What to do: Present the records below as a numbered list, one line per item, skipping any blank lines.

───── Material to process ─────

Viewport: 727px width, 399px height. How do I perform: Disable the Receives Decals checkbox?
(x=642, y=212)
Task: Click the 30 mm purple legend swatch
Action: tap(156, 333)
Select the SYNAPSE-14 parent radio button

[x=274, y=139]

─────

The response:
1. Viewport: 727px width, 399px height. How do I perform: Disable the Receives Decals checkbox?
2. (x=642, y=212)
3. Task: Click the 30 mm purple legend swatch
4. Action: tap(156, 333)
5. Select the SYNAPSE-14 parent radio button
6. [x=274, y=139]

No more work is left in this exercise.